Here is a simple "tricky" solution using Array.sort, Array.join, Array.map, String.replace and String.split functions:
var arr = [1, 1, 2, 2, 3, 4, 4, 5];
arr.sort();
var unique = arr.join("").replace(/(\d)\1+/g, "").split("").map(Number);
console.log(unique); // [3, 5]
create new array tmp,and check already value exist by indexOf .If existed delete by splice function..
var arr = [1,1,2,2,3,4,4,5];
var tmp = [];
var dup = [];
for(var i = 0; i < arr.length; i++){
var ind = tmp.indexOf(arr[i]);
if(ind == -1){
if(dup.indexOf(arr[i]) == -1){
tmp.push(arr[i]);
}
}
else{
tmp.splice(ind,1);
dup.push(arr[i]);
}
}
console.log(tmp);
This would be my way of doing this job.
var arr = [1,1,2,2,3,4,4,5],
uniques = Object.keys(arr.reduce((p,c) => (c in p ? Object.defineProperty(p, c, {enumerable : false,
writable : true,
configurable : true})
: p[c] = c,
p), {}));
console.log(uniques);
A solution for unsorted arrays with a hash table for the items. Complexity O(2n)

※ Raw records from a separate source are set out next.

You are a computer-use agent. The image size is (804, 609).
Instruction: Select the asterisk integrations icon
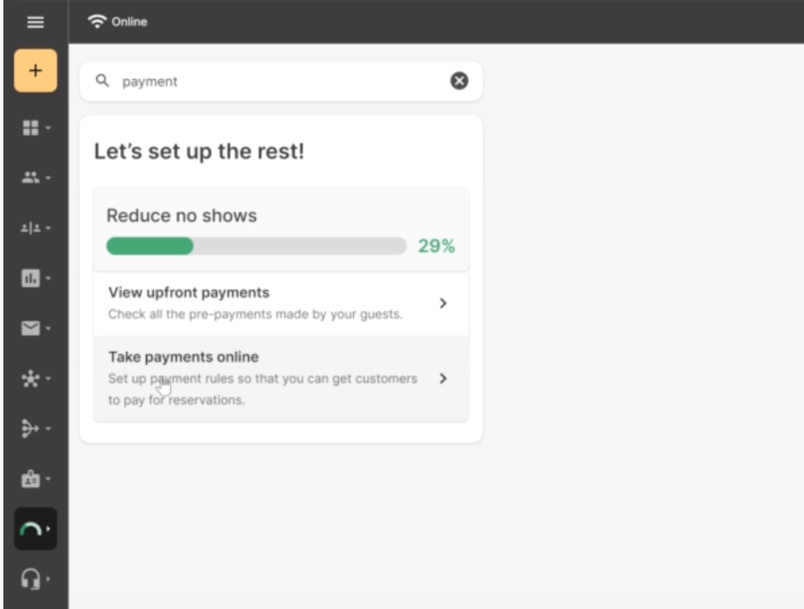(x=32, y=378)
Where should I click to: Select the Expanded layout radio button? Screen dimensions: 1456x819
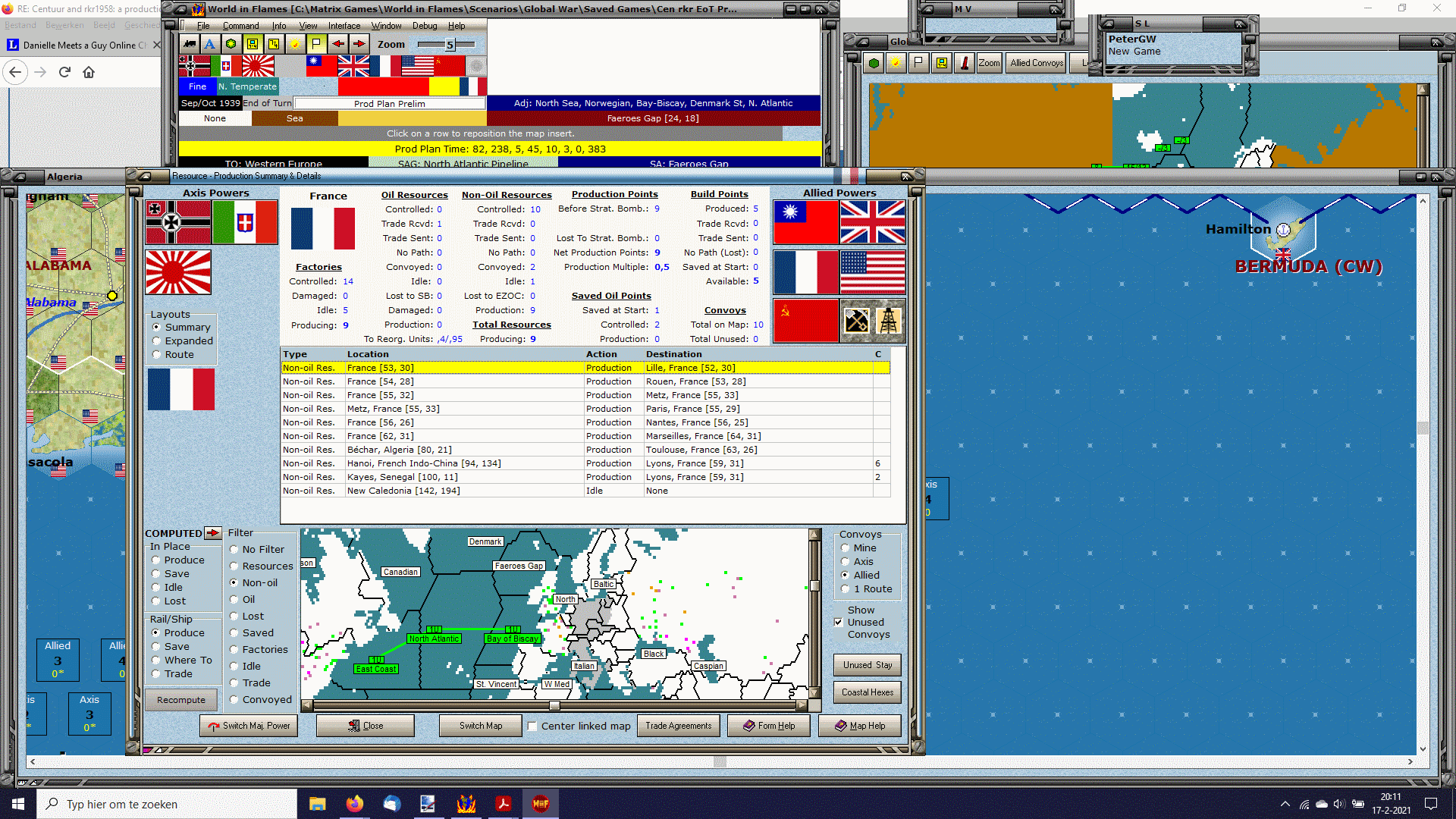coord(157,341)

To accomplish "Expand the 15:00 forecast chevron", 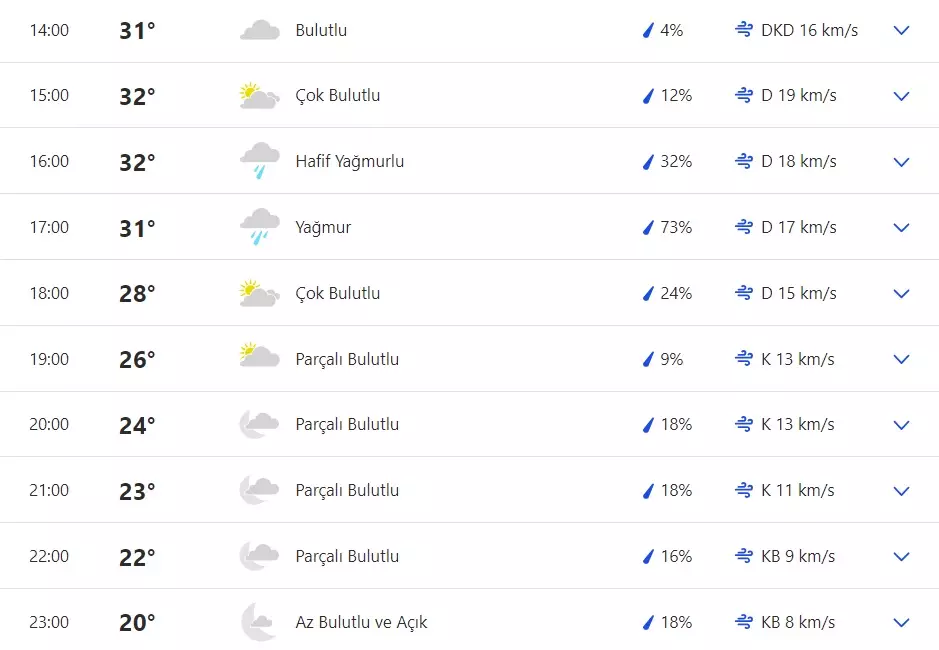I will coord(901,96).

var array = [1, 1, 2, 2, 3, 4, 4, 5, 1],
hash = Object.create(null),
single;
array.forEach(function (a, i) {
hash[a] = a in hash ? -1 : i;
});
single = array.filter(function (a, i) {
return hash[a] === i;
});
console.log(single);
If the array is sorted, you can solve this in O(n) (see "pushUniqueSinglePass" below):
function pushUniqueSinglePass(array, unique) {
var prev; // last element seen
var run = 0; // number of times it has been seen
for (var i = 0; i < array.length; i++) {
if (array[i] != prev) {
if (run == 1) {
unique.push(prev); // "prev" appears only once
}
prev = array[i];
run = 1;
} else {
run++;
}
}
}
function pushUniqueWithSet(array, unique) {
var set = new Set();
for (var i = 0; i < array.length; i++) {
set.add(array[i]);
}
for (let e of set) {
unique.push(set);
}
}
// Utility and test functions
function randomSortedArray(n, max) {
var array = [];
for (var i = 0; i < n; i++) {
array.push(Math.floor(max * Math.random()));
}
return array.sort();
}
function runtest(i) {
var array = randomSortedArray(i, i / 2);
var r1 = [],
r2 = [];
console.log("Size: " + i);
console.log("Single-pass: " + time(
pushUniqueSinglePass, array, r1));
console.log("With set: " + time(
pushUniqueWithSet, array, r2));
// missing - assert r1 == r2
}
[10, 100, 1000, 10000,
100000, 1000000
].forEach(runtest);
function time(fun, array, unique) {
var start = new Date().getTime();
fun(array, unique);
return new Date().getTime() - start;
}
This is much more efficient than using maps or sorting (time it!). In my machine, a 1M sorted array can have its unique elements found in 18 ms; while the version that uses a set requires 10x more.